Piétonnisé chaque été pour offrir un espace de détente aux Toulousains, le pont Saint-Pierre peine pourtant à attirer les visiteurs lors des épisodes de forte chaleur. Malgré les aménagements réalisés ces dernières années, de nombreux usagers estiment que le site manque encore d’ombre et de végétation pour devenir un véritable refuge face à la canicule.
Avec les fortes chaleurs et les épisodes de canicule qui se succèdent durant cet été 2026, trouver un îlot de fraîcheur est devenu un véritable défi pour les Toulousains. Si les espaces végétalisés et aménagés par la mairie attirent de nombreux habitants, le pont Saint-Pierre fait figure d’exception. Pourtant piétonnisé durant l’été, il est largement délaissé lors des pics de chaleur.

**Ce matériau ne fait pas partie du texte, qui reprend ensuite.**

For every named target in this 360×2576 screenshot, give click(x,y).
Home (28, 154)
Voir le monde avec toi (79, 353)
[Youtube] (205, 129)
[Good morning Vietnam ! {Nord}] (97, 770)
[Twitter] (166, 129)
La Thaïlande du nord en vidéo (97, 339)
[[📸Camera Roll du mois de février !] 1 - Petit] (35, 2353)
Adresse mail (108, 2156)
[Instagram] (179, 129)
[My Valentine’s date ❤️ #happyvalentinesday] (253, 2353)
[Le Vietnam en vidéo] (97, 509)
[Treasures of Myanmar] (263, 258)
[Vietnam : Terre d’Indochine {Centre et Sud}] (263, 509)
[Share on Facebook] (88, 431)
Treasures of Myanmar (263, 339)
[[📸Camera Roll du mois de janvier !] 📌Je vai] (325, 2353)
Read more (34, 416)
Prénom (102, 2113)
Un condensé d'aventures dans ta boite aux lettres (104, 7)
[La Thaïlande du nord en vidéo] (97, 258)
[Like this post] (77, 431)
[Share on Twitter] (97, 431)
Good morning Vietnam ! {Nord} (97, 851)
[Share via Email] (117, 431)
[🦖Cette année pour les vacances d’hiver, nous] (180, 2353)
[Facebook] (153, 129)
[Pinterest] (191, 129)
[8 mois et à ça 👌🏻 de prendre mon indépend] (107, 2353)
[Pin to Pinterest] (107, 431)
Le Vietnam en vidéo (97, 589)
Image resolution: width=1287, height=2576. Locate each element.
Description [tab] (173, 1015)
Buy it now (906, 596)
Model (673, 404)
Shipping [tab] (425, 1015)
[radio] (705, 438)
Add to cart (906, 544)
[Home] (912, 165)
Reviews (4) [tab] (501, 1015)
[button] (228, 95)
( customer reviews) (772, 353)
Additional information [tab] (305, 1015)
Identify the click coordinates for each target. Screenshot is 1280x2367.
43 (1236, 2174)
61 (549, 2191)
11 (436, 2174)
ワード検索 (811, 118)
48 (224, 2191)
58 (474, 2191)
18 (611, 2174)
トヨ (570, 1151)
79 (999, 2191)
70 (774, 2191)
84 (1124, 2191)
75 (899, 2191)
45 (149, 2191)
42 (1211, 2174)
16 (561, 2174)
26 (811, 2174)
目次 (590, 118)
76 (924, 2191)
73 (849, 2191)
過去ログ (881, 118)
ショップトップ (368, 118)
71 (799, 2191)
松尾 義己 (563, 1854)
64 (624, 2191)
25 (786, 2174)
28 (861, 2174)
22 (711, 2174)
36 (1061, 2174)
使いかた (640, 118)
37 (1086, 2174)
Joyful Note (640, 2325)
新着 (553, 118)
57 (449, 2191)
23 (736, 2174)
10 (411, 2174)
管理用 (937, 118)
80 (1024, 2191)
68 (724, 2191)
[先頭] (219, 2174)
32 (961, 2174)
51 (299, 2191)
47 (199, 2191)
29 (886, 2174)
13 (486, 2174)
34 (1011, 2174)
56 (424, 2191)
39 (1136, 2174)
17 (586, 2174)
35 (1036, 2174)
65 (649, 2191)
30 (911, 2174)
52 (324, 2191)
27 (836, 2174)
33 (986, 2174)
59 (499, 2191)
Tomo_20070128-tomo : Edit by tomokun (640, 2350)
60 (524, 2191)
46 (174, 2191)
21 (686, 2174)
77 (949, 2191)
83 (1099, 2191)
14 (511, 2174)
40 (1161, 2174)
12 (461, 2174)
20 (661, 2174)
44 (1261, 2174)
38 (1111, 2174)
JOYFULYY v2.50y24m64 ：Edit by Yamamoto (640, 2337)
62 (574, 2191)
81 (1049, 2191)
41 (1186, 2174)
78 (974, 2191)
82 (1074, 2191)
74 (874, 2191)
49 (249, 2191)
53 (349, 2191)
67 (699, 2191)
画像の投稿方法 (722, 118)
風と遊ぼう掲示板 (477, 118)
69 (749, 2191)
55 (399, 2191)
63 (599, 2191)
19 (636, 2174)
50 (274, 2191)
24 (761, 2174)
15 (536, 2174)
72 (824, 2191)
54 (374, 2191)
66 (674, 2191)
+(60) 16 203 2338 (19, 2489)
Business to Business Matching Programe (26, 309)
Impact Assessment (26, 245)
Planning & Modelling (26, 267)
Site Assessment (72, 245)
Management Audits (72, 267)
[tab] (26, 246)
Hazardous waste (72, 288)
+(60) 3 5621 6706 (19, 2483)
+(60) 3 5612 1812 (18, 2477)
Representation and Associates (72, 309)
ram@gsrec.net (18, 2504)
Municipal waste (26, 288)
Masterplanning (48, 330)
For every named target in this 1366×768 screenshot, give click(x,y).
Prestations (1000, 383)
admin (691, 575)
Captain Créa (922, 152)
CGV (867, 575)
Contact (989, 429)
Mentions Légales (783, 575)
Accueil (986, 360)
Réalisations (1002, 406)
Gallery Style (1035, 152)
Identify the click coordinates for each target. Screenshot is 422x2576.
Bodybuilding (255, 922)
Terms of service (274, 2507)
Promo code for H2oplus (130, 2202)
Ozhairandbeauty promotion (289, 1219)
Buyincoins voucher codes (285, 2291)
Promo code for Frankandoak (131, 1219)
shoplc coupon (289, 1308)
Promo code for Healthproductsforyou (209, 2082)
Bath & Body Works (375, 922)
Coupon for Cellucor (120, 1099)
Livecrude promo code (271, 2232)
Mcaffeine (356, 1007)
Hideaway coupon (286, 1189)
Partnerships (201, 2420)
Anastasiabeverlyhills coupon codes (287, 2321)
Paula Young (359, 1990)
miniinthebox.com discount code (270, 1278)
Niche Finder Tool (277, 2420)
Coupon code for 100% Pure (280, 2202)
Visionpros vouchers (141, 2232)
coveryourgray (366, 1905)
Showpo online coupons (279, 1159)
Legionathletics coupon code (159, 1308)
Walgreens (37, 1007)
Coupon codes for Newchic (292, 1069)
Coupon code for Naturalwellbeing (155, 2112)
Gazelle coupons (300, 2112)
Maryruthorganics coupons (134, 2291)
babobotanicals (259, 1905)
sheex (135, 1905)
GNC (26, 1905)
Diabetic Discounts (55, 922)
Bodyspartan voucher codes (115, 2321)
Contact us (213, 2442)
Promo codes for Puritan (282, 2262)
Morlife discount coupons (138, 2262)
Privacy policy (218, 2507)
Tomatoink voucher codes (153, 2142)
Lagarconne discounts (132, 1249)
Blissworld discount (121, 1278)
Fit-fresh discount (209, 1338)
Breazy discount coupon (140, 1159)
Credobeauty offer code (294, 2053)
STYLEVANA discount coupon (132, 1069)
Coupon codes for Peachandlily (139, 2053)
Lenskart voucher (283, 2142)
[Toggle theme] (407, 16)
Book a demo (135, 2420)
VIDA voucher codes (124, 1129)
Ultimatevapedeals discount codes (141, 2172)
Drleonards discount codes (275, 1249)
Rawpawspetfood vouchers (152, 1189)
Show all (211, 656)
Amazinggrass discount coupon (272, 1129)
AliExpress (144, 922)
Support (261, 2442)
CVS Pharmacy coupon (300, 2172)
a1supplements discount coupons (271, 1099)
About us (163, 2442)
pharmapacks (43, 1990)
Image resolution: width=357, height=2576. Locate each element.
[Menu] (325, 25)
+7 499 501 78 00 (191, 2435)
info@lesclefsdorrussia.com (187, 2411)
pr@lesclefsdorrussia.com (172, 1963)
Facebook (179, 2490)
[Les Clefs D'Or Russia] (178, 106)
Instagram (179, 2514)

Un pont jugé trop exposé à la chaleur
Depuis plusieurs jours, le thermomètre dépasse largement les 35 °C à Toulouse. En plein soleil, le pont Saint-Pierre n’échappe pas à cette chaleur écrasante. Malgré sa piétonnisation estivale et les aménagements installés ces dernières années, peu de promeneurs s’y attardent entre le milieu de l’après-midi et le début de soirée. « C’est impossible de rester assis. Les ombrières ne servent pas à grand-chose, le soleil finit par taper sur les bancs. On ne va pas rester là, on va cuire », estiment Mathéo et Léna.
Installé depuis quelques minutes à une table de pique-nique, Samir indique : « Les aménagements sont une bonne idée, mais ils ne suffisent pas quand il fait aussi chaud. » Son amie Ema partage le même constat. « On ne peut pas se contenter de quelques ombrières et arbres en pots. Il faudrait davantage de végétation, des structures qui apportent vraiment de l’ombre, des toiles tendues ou d’autres solutions. Avec les canicules qui deviennent la norme, il faudrait oser tester de nouveaux aménagements. »

« Nous ne sommes pas fermés à de nouveaux aménagements »
Interrogé sur ces critiques, Clément Riquet, élu chargé de la végétalisation de l’espace public, rappelle les efforts déjà engagés : « Je comprends que ces épisodes de fortes chaleurs soient difficiles à vivre. C’est justement pour cela que nous travaillons depuis plusieurs années sur l’adaptation de l’espace public. »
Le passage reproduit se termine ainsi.